▸ **TEXT SEGMENT**
-- Opening Marker --

EVERYTHING EVERGREENS (FOX SPORTS WAUSAU-WSAU) Congratulations to SPASH pitcher Austin Schulfer who no-hit the Evergreens yesterday. He stuck out 10, walked none, and faced one batter over the minimum in a 1-0 win. He was able to consistently spot his fastball, and was able to throw his breaking pitch for strikes. It was the best pitching performance I've seen this year.

But it's a close call as to whether this really was a no-hitter. The only Evergreens runner to reach base got there on an infield error. Hits versus errors is a judgment call for the official scorekeeper. If I was scoring the game, I would have awarded a hit on the play in question instead of assessing an error.

Here's what happened:

Mason Hagenbucher led off the top of the 7 th inning for the Evergreens. Up to that point, Schulfer had retired the first 18 batters he'd faced and was working on a perfect game. Hagenbucher hit a slow-rolling ground ball up the first base line. Initially both the SPASH pitcher and first-baseman went to field the ball, potentially leaving first-base uncovered. Pitcher Schulfer realized no one was covering the base, and scrambled back towards the bag. His first baseman fielded the ball late, threw wildly to the base, allowing Hagenbucher to reach.

In my opinion, Hagenbucher would have beaten the throw to first. I would have credited him with an infield hit. In the scorekeepers opinion, it was the wild throw that caused Schulfer to alter his course to the base allowing the runner to reach. The ruling was that the poor throw allowed the base runner -- an error.

These kinds of judgment calls are not uncommon. It's a close, highly subjective decision. This one happened to come up with a no-hitter on the line.

The scoring decision was almost mute two batters later, when Mike Plaza hit a sinking line-drive to centerfield. Jon Barnes came in on the run and made a diving catch the defensive play of the game. Barnes, who was 3-for-3 and scored the only run, had a remarkable game that was overshadowed by an outstanding pitching performance.

-- Closing Marker --

▸ **GIVEN ENTRIES**
-- Opening Marker --

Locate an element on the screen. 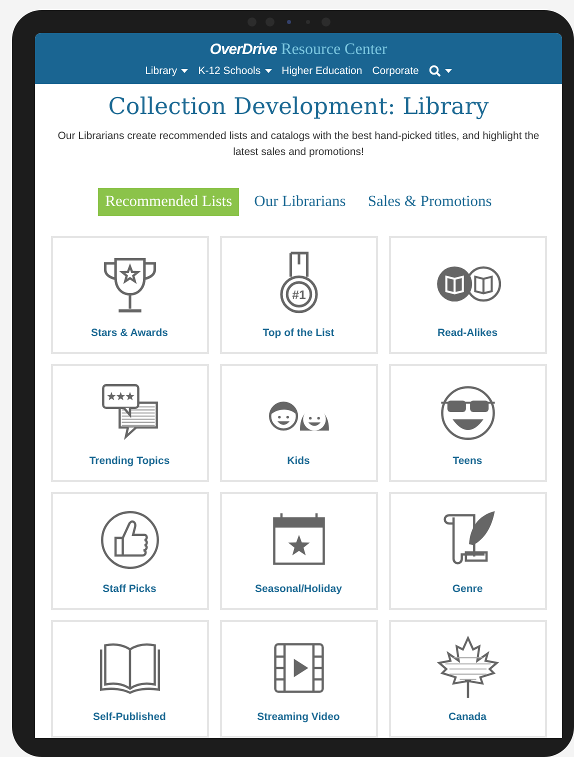  tab: Our Librarians is located at coordinates (300, 202).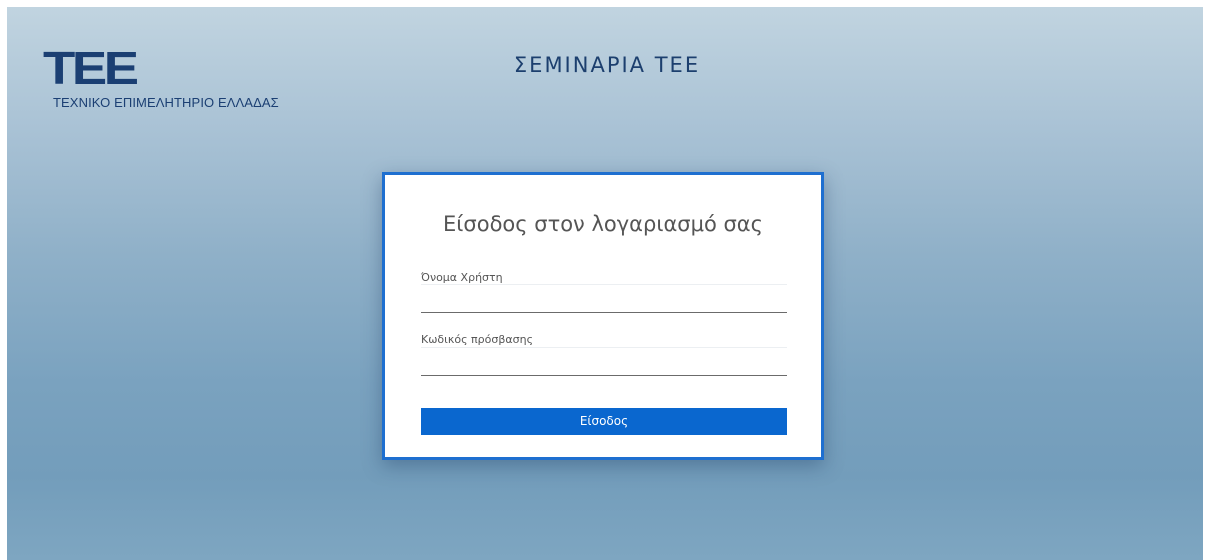 Image resolution: width=1209 pixels, height=560 pixels. Describe the element at coordinates (91, 68) in the screenshot. I see `logo-mark: ΤΕΕ` at that location.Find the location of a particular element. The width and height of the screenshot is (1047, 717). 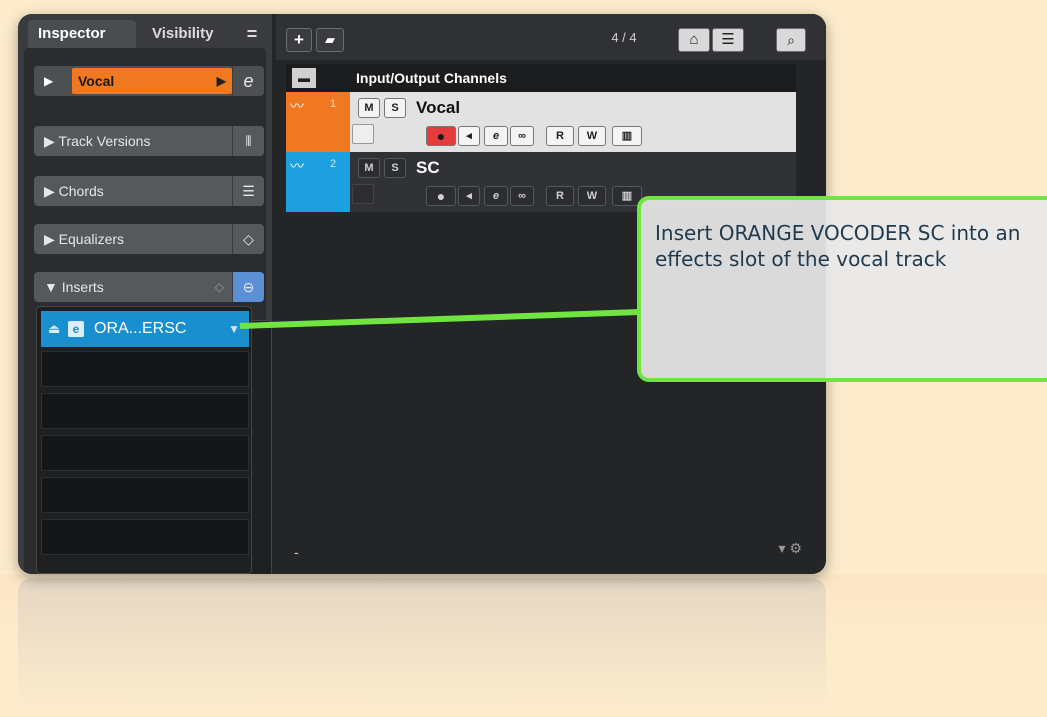

search-icon: ⌕ is located at coordinates (791, 40).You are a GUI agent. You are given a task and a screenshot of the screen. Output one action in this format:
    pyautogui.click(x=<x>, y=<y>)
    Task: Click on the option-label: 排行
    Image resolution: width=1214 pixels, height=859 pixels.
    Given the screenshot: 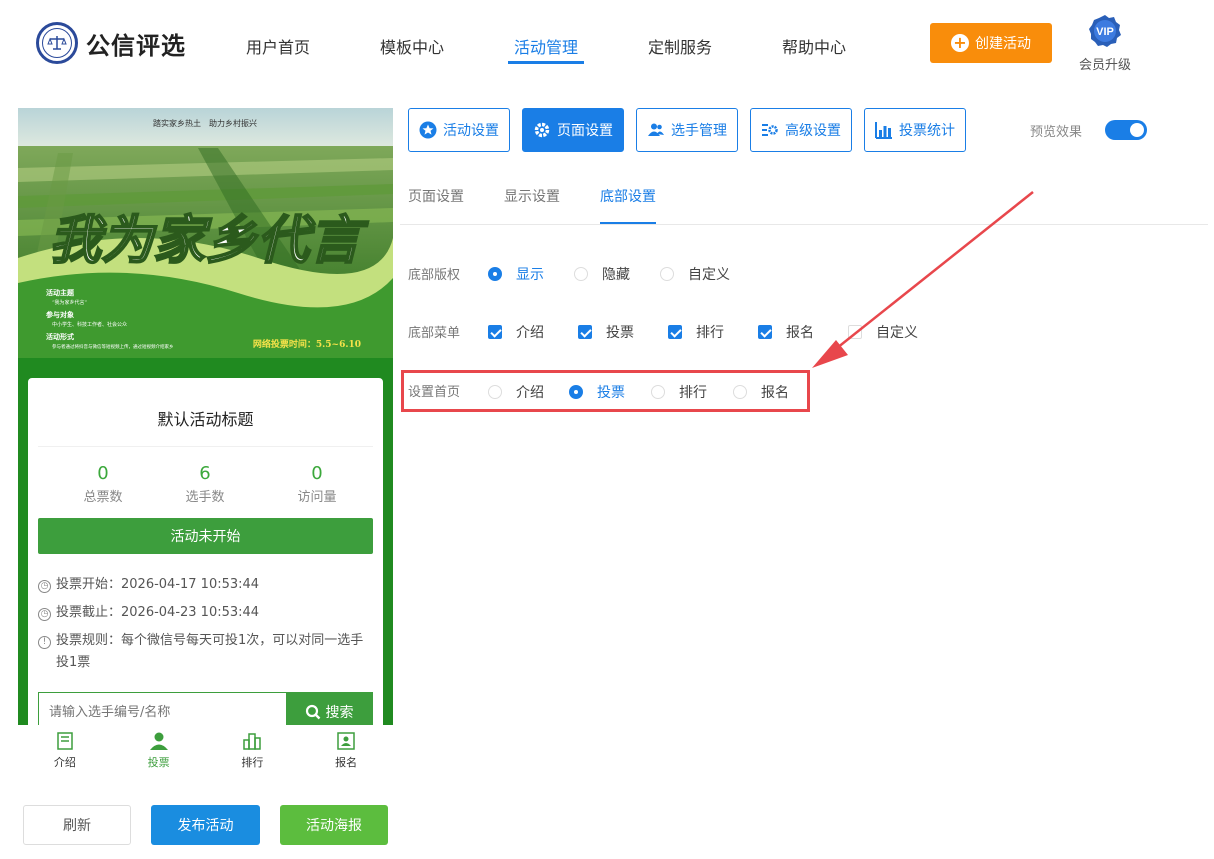 What is the action you would take?
    pyautogui.click(x=710, y=333)
     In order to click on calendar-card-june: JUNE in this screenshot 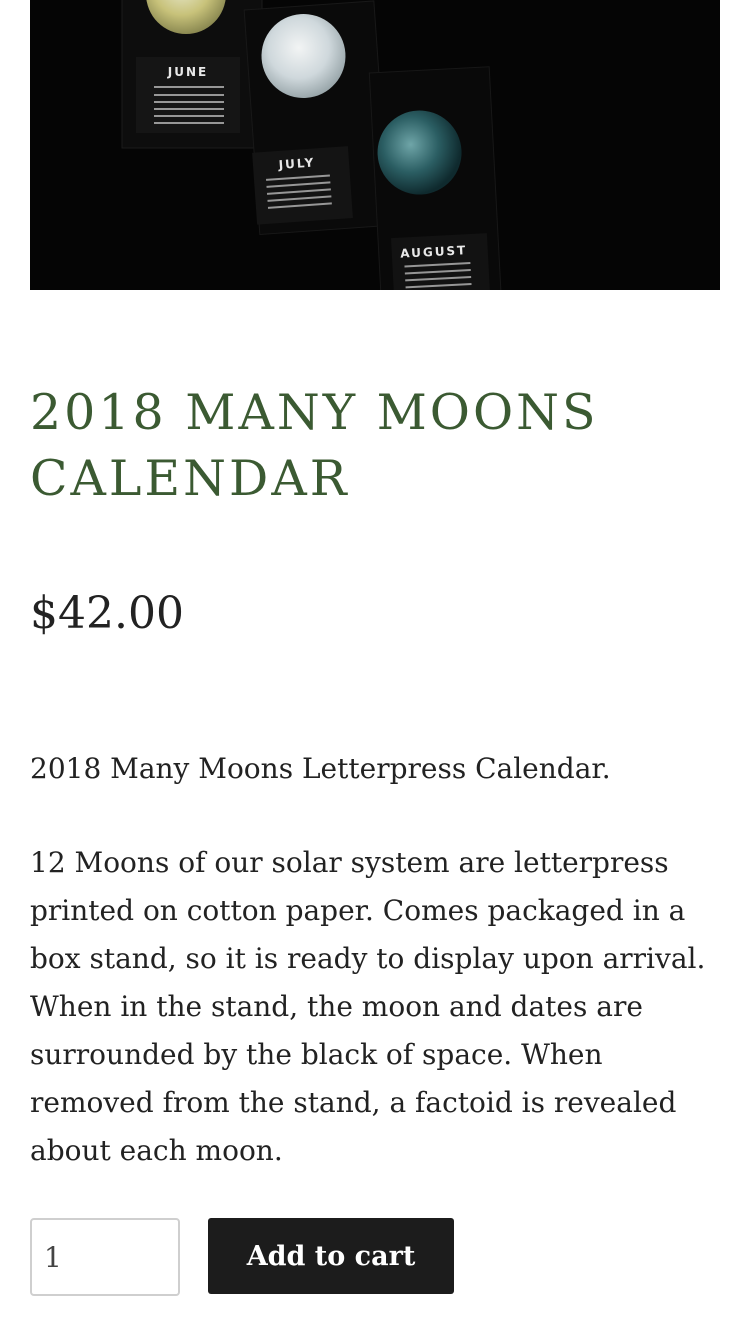, I will do `click(192, 74)`.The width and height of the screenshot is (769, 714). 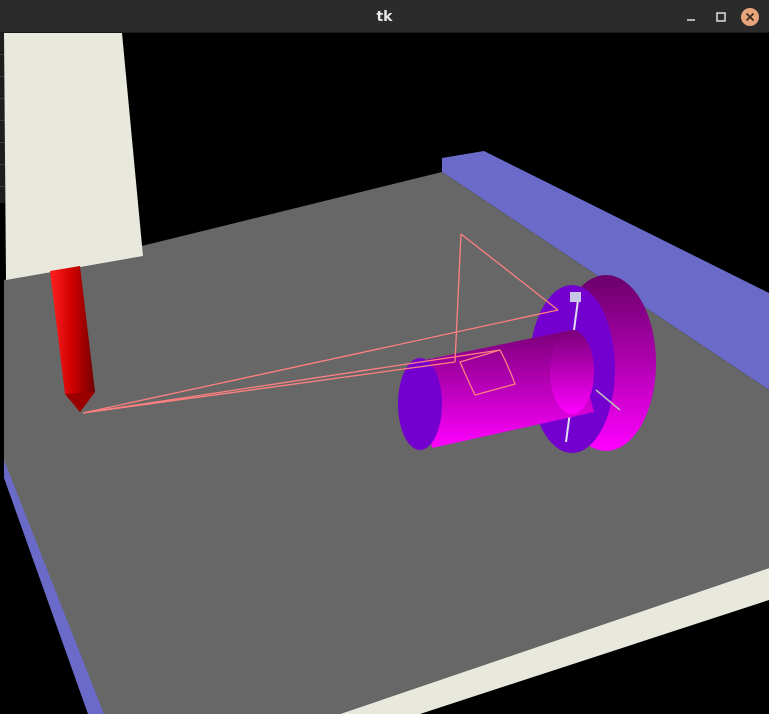 I want to click on close-icon, so click(x=750, y=17).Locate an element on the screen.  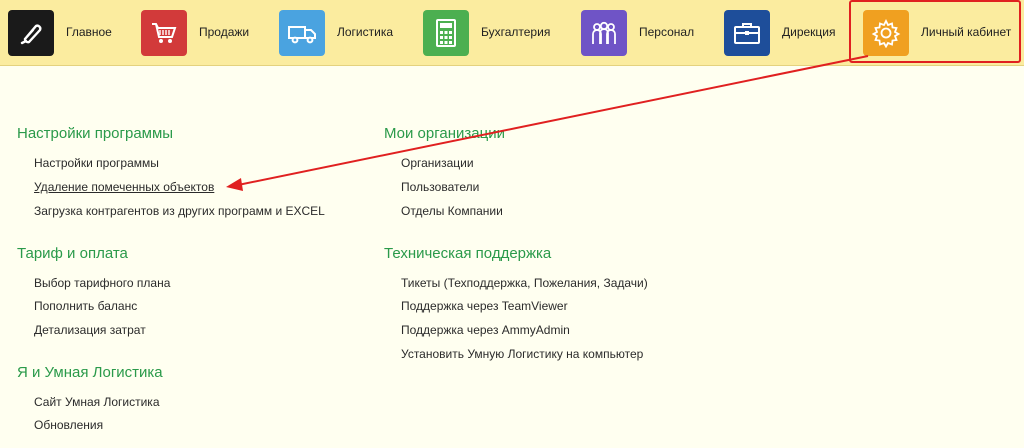
link-tickets: Тикеты (Техподдержка, Пожелания, Задачи) is located at coordinates (524, 283).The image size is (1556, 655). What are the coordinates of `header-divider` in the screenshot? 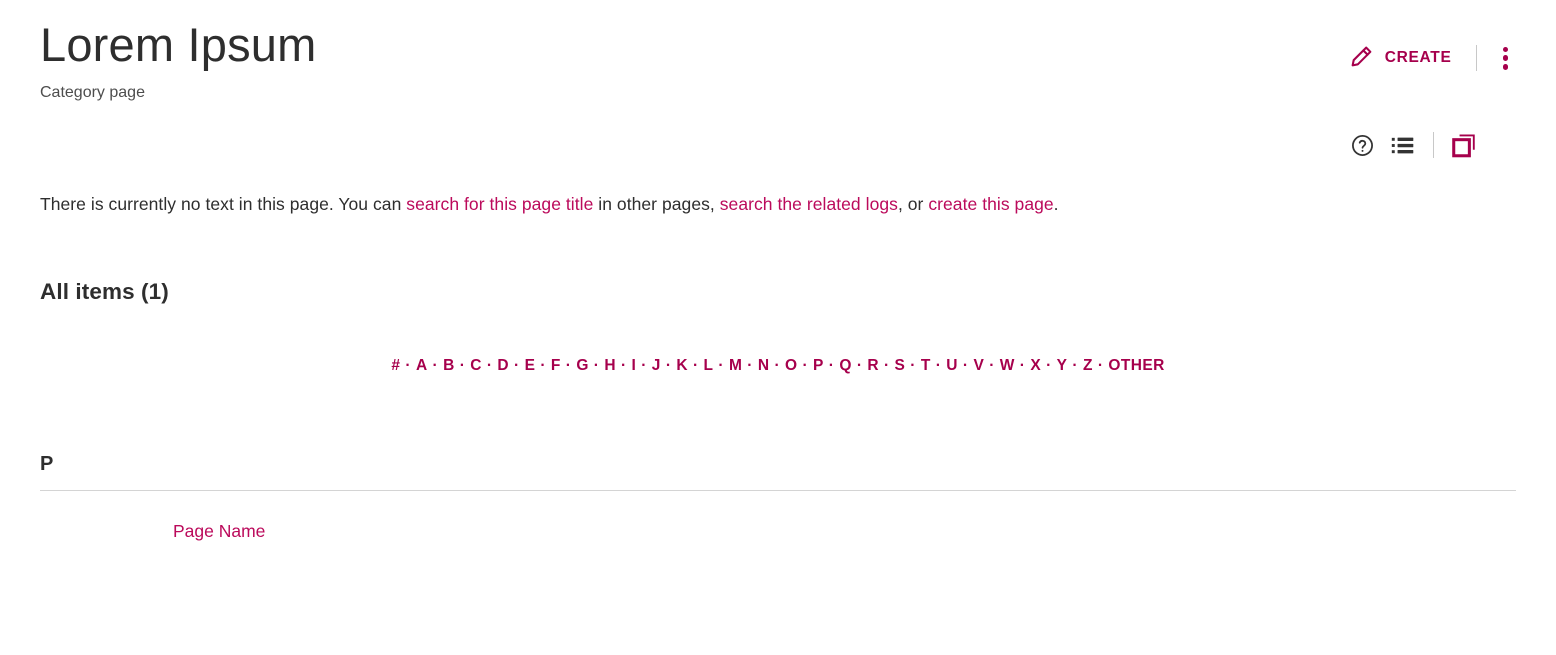 It's located at (1476, 58).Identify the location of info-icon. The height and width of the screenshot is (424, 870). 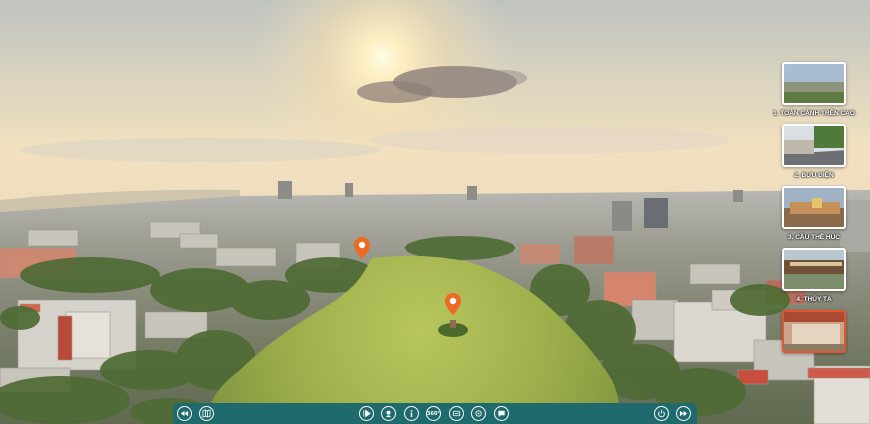
(412, 414). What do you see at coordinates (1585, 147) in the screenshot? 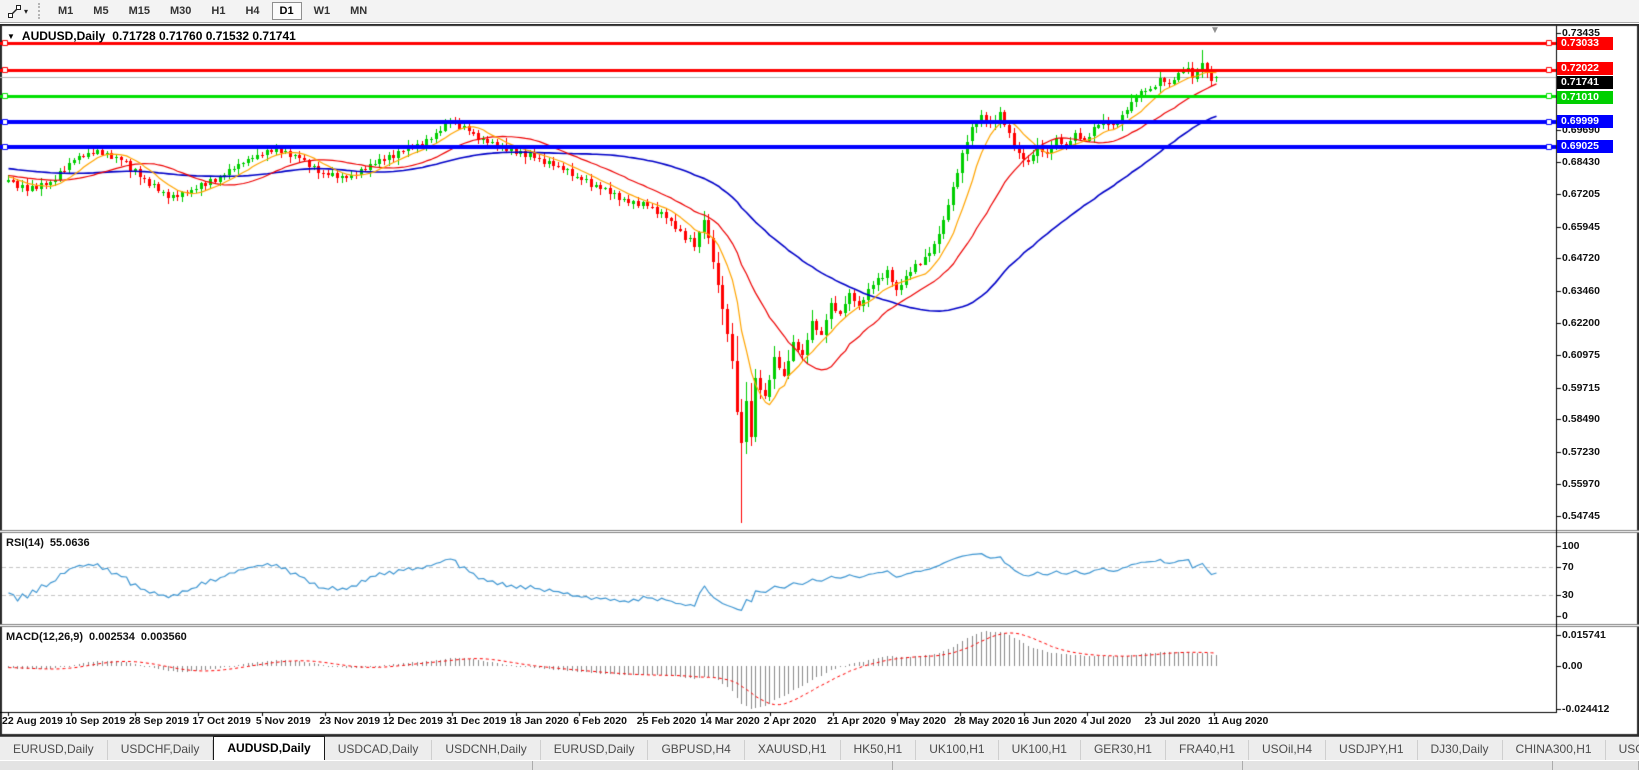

-- Closing Marker --

▸ **PROBLEMS TO WORK ON**
A – List every player named in the game report by full name.
B – Print the game report's passage between "Mason Hagenbucher led" and "-- an error.", inclusive.
Work only from the game report, using no outside information.

▸ **RESPONSE LIST**
A –
Austin Schulfer
Mason Hagenbucher
Mike Plaza
Jon Barnes

B –
Mason Hagenbucher led off the top of the 7 th inning for the Evergreens. Up to that point, Schulfer had retired the first 18 batters he'd faced and was working on a perfect game. Hagenbucher hit a slow-rolling ground ball up the first base line. Initially both the SPASH pitcher and first-baseman went to field the ball, potentially leaving first-base uncovered. Pitcher Schulfer realized no one was covering the base, and scrambled back towards the bag. His first baseman fielded the ball late, threw wildly to the base, allowing Hagenbucher to reach.

In my opinion, Hagenbucher would have beaten the throw to first. I would have credited him with an infield hit. In the scorekeepers opinion, it was the wild throw that caused Schulfer to alter his course to the base allowing the runner to reach. The ruling was that the poor throw allowed the base runner -- an error.